* _Description of the task_
Exact copy, no pictures: set down the lines from the one holding "Where should I" through the final line of the records below.

Stored items:
****************
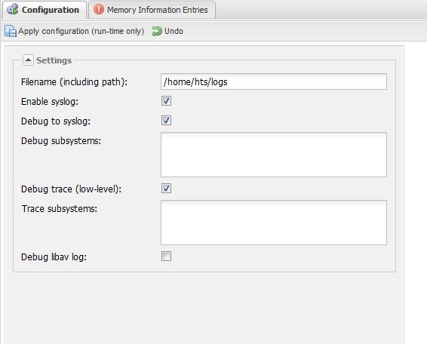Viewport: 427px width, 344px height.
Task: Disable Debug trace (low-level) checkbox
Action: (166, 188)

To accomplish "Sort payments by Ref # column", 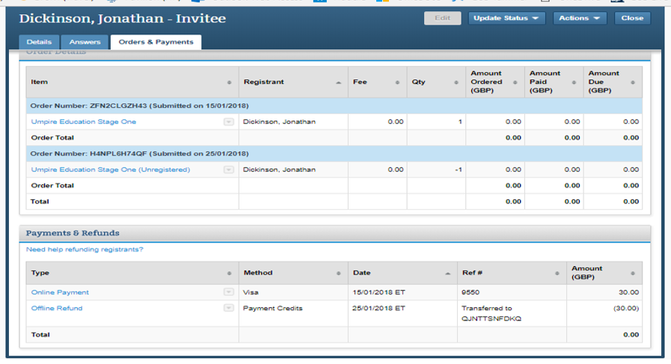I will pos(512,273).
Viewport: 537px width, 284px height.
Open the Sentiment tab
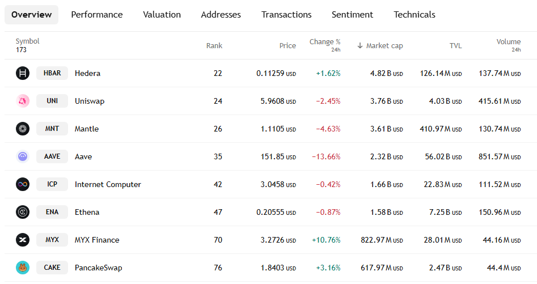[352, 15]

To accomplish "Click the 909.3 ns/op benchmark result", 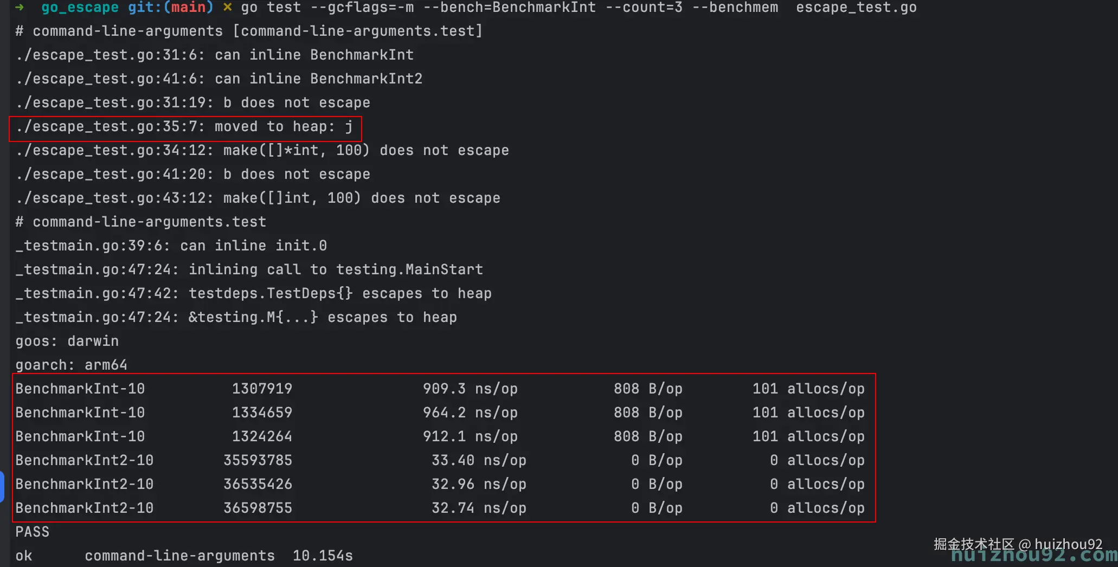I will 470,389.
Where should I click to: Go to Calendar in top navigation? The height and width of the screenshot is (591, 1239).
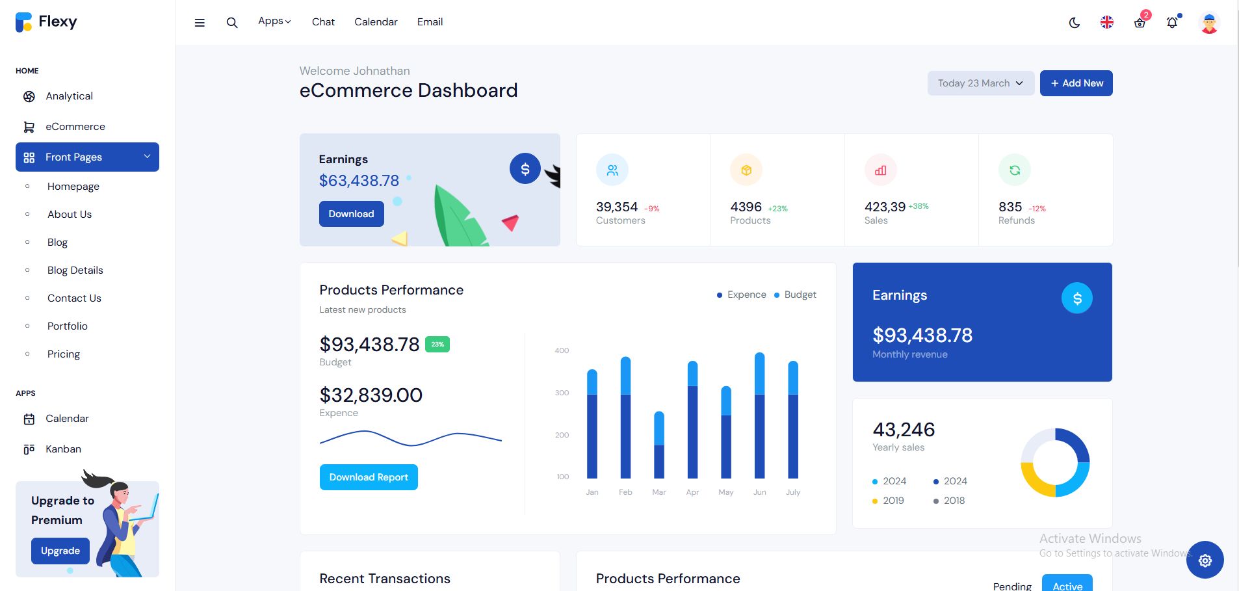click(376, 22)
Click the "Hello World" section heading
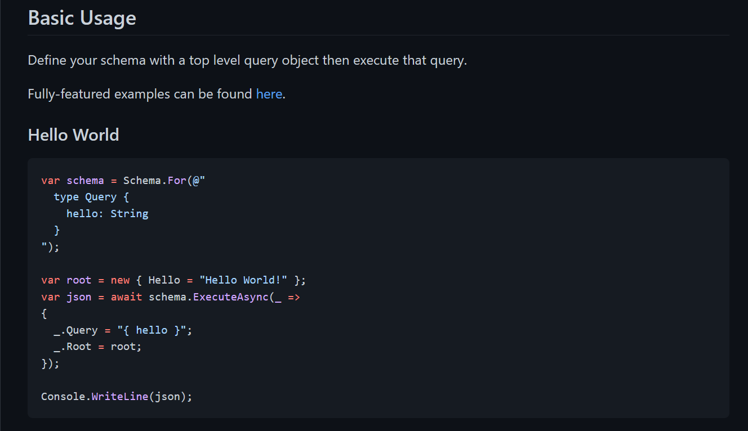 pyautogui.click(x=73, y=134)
****************
* _Result_
Where should I click to: Go to Calendar in top navigation? The height and width of the screenshot is (591, 1239).
click(376, 22)
Click the "Hello World" section heading
 pyautogui.click(x=73, y=134)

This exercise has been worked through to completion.